Merci pour votre site.
Chez les Chrétiens, le jaune signifiait aussi trahison : Judas est représenté avec une robe jaune ainsi que les Juifs. C’est pourquoi en 1215 le Concile de Latran leur imposa une rouelle jaune sur leur vêtement, ancêtre de cette triste étoile jaune de sinistre mémoire. Vers la fin du Moyen Age, le jaune est lié au désordre, à la folie : les bouffons et les fous sont habillés en jaune (le nain jaune). Le jaune est associé à Lucifer, au soufre, et aux traîtres. Paradoxalement il correspond aux maris trompés alors qu’originellement il indiquait le trompeur.
Référence : HISTOIRE ET SYMBOLISME DES COULEURS
J. Peyresblanques, Collège des ophtalmologistes des Hôpitaux de France
Cher Rav,
Pour compléter votre interprétation du jaune, couleur imposée aux Juifs par les Chrétiens, je voudrais ajouter que le jaune est parfois aussi le symbole de l'orgueil.
Dans cette optique, les Chrétiens voulaient montrer l'orgueil de ceux qui se "prétendaient" le peuple élu, cette notion, dans le christianisme, ayant été abolie pour créer le concept de "verus Israël" les définissant(le vrai Israël) ; cela signifiait donc implicitement que les Juifs faisaient fausse route en se sentant investis d'une mission particulière.
Ce n'est pas mon interprétation : j'ai cité mes sources.
J'ai un problème avec votre proposition, car l'Eglise n'a jamais remis en cause le fait qu'Israël restait le peuple élu selon la chair ni que, selon le mot de Paul, "le salut vient des Juifs". Il n'y avait donc pas place à l'orgueil en la matière. L'Eglise affirmait seulement que la Nouvelle Alliance avait supplanté l'ancienne car les Juifs avaient trahi. Et il en découle bien entendu nombre de conséquences.
Avez-vous des sources pour soutenir votre thèse ?
Cher rav,
Le jaune est notamment interprété comme couleur de l'orgueil dans le Dictionnaire des Symboles publié aux Editions Robert Laffont (Coll "Bouquins)
Le christianisme étant une religion "du salut" (rappelons nous le célèbre "hors de l'Eglise point de salut"), les paroles de Paul ont du "évoluer" à travers les âges... De plus, les positions de l'Eglise sont parfois éloignées des premiers textes : dans ce que je connais, l'Eglise considère que le salut vient de Jésus seul et que les Jufs n'auront de salut que s'ils se "convertissent" à la foi chrétienne.

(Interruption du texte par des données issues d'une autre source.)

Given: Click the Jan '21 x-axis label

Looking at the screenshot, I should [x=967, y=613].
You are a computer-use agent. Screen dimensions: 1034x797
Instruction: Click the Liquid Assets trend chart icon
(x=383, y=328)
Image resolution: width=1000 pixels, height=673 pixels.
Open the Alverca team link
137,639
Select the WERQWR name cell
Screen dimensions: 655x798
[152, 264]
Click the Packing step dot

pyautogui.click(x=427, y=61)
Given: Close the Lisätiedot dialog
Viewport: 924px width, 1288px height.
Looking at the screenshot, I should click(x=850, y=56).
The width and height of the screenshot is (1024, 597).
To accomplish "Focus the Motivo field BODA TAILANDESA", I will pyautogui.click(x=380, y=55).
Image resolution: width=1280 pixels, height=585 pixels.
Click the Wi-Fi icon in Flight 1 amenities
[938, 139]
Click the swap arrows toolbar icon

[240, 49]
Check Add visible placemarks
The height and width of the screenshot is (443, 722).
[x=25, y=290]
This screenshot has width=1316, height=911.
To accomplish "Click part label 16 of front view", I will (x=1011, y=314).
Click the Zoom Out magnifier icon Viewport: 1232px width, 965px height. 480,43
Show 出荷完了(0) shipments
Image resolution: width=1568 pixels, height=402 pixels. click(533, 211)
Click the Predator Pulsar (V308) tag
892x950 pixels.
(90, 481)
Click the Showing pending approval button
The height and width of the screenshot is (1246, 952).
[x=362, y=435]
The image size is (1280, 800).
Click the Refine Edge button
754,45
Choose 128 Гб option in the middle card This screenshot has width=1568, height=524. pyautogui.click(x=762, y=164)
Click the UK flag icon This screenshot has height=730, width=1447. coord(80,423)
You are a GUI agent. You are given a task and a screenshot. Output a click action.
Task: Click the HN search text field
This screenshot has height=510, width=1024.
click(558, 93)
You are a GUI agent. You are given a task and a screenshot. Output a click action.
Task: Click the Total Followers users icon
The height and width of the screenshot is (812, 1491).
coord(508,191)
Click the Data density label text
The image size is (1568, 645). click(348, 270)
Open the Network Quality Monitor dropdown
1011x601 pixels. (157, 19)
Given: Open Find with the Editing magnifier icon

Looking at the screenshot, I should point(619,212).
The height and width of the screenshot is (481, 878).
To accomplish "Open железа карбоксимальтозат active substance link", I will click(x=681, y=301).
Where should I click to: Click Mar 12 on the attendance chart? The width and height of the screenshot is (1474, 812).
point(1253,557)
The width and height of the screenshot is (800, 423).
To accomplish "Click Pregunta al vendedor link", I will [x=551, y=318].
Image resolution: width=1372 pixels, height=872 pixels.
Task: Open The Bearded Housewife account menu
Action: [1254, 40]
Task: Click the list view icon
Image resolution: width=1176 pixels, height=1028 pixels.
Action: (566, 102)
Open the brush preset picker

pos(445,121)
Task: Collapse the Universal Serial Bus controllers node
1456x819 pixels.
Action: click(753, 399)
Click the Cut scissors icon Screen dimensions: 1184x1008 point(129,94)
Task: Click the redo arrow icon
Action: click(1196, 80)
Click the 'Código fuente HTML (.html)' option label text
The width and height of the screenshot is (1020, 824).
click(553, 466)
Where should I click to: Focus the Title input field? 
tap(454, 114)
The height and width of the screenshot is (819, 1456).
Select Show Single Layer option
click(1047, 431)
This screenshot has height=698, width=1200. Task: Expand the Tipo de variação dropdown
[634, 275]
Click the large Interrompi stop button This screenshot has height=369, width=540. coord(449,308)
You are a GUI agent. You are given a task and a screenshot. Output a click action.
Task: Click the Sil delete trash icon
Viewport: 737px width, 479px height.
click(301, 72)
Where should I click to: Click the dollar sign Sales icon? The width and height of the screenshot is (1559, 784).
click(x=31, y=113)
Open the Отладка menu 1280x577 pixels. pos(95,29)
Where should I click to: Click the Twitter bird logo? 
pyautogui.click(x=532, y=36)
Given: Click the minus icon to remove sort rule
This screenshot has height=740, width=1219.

De plus, l'Eglise interprète l'Exil comme, h'as véshalom, un signe de l'abandon de D envers Israël... En ce sens il ma paraît assez clair que le rôle de Peuple élu est tout à fait mis à mal.
Pour terminer, la plupart des théologiens chrétiens ont du "ménager" l'apport juif dans la mesure où Jésus était juif lui-même et que son enseignement est souvent très proche de notre Tradition. Alors, même si officiellement l'Eglise reconnaît les Juifs, elle n'en considère pas moins que l'Alliance est rompue et qu'il serait prétentieux de leur part de se réclamer encore du titre d"élus".
Je ne pense pas que les deux interprétations se contredisent, elles peuvent très bien se compléter.
Shalom
Merci de vos précisions. Je ne dis pas que ce que vous dites contredit la source que j'ai indiquée ; je n'ai pas d'interprétation personnelle à ce sujet. Une remarque méthodologique :
"ont dû évoluer", "ont dû ménager" sont des affirmations qui ressemblent fort à des pétitions de principe et en la matière il est impératif de ne rien avancer qui ne soit fonder sur des preuves ou arguments irréfutables.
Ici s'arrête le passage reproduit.